[PROBLEM] From the records below, transcribe only the lines running from the one with "Image resolution: width=1250" through the one with "Switch to Folders/Extensions". Keep both of those end lines.

..........

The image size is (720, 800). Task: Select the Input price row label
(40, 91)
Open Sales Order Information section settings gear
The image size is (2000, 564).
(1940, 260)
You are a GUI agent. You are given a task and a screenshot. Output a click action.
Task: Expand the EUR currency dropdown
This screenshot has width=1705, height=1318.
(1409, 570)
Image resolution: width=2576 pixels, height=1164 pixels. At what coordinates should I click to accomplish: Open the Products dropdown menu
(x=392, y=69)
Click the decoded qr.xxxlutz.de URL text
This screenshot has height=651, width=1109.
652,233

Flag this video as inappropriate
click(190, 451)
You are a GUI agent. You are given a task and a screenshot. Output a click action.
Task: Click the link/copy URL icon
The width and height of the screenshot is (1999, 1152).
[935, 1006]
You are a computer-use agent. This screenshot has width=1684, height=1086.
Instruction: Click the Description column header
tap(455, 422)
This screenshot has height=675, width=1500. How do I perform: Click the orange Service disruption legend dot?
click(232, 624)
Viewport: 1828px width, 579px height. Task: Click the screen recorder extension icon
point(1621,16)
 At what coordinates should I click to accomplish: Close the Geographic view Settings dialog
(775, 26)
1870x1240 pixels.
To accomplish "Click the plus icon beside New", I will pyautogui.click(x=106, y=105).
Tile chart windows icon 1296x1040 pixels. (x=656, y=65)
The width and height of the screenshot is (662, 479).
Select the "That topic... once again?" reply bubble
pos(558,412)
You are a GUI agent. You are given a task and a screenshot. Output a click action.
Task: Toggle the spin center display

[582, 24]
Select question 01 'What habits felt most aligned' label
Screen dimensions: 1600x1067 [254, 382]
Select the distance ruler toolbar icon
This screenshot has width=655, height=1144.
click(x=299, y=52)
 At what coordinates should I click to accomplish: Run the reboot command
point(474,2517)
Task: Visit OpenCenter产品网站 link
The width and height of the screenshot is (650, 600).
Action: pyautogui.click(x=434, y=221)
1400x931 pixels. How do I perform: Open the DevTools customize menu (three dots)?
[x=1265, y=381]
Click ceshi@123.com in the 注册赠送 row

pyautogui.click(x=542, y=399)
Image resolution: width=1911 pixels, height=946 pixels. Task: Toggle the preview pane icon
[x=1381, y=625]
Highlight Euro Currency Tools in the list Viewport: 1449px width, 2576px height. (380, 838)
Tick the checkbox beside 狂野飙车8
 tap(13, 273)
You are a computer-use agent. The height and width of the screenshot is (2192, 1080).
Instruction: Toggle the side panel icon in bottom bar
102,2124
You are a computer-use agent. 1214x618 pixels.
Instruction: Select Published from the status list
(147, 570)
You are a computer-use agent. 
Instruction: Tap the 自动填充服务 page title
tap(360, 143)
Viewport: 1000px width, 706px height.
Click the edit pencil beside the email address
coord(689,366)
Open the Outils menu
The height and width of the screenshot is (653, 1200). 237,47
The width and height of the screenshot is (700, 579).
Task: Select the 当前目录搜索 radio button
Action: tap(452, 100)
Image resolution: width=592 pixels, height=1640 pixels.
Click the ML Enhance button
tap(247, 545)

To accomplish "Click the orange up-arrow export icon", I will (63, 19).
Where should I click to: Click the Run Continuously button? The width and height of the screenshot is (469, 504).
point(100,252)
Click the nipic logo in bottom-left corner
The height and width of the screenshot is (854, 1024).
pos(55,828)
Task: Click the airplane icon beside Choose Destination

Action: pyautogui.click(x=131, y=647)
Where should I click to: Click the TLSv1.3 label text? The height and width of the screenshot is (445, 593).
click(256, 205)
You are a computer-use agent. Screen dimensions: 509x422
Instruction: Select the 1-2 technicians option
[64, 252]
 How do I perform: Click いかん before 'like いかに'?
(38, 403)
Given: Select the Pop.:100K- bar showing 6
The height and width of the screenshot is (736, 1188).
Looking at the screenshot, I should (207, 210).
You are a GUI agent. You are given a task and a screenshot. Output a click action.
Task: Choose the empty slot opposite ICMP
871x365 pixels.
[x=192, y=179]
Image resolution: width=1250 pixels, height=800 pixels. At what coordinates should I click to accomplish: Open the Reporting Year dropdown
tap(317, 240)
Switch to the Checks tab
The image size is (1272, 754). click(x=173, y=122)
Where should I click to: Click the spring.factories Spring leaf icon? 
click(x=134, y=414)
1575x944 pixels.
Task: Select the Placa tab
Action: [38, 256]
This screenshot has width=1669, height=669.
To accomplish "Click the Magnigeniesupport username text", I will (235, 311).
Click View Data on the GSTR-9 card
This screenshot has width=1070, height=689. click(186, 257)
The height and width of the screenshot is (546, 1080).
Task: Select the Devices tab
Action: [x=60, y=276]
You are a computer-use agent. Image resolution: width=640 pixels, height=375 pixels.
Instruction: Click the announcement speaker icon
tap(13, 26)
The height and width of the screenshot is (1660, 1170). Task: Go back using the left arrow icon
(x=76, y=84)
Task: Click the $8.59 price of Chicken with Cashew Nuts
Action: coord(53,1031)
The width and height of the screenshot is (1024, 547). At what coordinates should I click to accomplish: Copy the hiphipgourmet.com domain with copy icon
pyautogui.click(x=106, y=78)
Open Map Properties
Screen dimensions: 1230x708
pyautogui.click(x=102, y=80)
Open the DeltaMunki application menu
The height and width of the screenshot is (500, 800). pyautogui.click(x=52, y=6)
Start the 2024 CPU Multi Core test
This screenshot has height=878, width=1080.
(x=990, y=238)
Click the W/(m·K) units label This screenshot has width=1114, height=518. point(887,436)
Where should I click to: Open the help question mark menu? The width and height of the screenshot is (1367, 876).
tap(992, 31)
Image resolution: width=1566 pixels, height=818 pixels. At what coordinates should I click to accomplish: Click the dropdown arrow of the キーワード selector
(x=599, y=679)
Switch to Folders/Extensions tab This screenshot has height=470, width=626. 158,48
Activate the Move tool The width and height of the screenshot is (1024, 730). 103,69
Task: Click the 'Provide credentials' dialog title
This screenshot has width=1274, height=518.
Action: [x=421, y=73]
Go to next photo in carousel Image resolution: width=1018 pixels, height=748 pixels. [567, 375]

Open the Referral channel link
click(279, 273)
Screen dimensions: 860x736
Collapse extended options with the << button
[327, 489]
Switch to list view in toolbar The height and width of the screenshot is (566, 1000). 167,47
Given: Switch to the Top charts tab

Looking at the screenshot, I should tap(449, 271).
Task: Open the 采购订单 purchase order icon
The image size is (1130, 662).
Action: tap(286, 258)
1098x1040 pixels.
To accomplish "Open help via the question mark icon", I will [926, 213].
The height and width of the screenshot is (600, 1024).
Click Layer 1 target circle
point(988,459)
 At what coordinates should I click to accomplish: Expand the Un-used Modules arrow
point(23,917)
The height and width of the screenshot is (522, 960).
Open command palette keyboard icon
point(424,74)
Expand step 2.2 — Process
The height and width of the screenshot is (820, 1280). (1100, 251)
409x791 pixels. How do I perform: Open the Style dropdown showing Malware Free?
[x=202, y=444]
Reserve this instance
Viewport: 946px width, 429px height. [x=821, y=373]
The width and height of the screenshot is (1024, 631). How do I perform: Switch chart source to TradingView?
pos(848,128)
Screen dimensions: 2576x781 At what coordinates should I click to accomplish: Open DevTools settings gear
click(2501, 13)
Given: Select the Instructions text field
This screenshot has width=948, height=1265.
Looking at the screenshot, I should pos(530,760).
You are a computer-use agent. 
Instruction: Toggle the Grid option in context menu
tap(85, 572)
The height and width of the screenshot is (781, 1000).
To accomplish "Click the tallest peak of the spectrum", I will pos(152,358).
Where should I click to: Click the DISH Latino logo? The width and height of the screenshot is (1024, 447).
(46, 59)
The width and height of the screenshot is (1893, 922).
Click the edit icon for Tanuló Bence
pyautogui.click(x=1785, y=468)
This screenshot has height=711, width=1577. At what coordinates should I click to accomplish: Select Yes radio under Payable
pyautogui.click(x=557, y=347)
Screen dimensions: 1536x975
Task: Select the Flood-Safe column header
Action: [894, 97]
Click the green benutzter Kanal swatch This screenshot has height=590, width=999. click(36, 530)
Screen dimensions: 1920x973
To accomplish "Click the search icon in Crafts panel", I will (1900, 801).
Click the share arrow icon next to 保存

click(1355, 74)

..........

[ANSWER BELOW]
Image resolution: width=1250 pixels, height=800 pixels. At what coordinates should I click to accomplish: Open the Reporting Year dropdown
tap(317, 240)
Switch to the Checks tab
The image size is (1272, 754). click(x=173, y=122)
Where should I click to: Click the spring.factories Spring leaf icon? 
click(x=134, y=414)
1575x944 pixels.
Task: Select the Placa tab
Action: [38, 256]
This screenshot has width=1669, height=669.
To accomplish "Click the Magnigeniesupport username text", I will (235, 311).
Click View Data on the GSTR-9 card
This screenshot has width=1070, height=689. click(186, 257)
The height and width of the screenshot is (546, 1080).
Task: Select the Devices tab
Action: [x=60, y=276]
You are a computer-use agent. Image resolution: width=640 pixels, height=375 pixels.
Instruction: Click the announcement speaker icon
tap(13, 26)
The height and width of the screenshot is (1660, 1170). Task: Go back using the left arrow icon
(x=76, y=84)
Task: Click the $8.59 price of Chicken with Cashew Nuts
Action: coord(53,1031)
The width and height of the screenshot is (1024, 547). At what coordinates should I click to accomplish: Copy the hiphipgourmet.com domain with copy icon
pyautogui.click(x=106, y=78)
Open Map Properties
Screen dimensions: 1230x708
pyautogui.click(x=102, y=80)
Open the DeltaMunki application menu
The height and width of the screenshot is (500, 800). pyautogui.click(x=52, y=6)
Start the 2024 CPU Multi Core test
This screenshot has height=878, width=1080.
(x=990, y=238)
Click the W/(m·K) units label This screenshot has width=1114, height=518. point(887,436)
Where should I click to: Open the help question mark menu? The width and height of the screenshot is (1367, 876).
tap(992, 31)
Image resolution: width=1566 pixels, height=818 pixels. At what coordinates should I click to accomplish: Click the dropdown arrow of the キーワード selector
(x=599, y=679)
Switch to Folders/Extensions tab This screenshot has height=470, width=626. 158,48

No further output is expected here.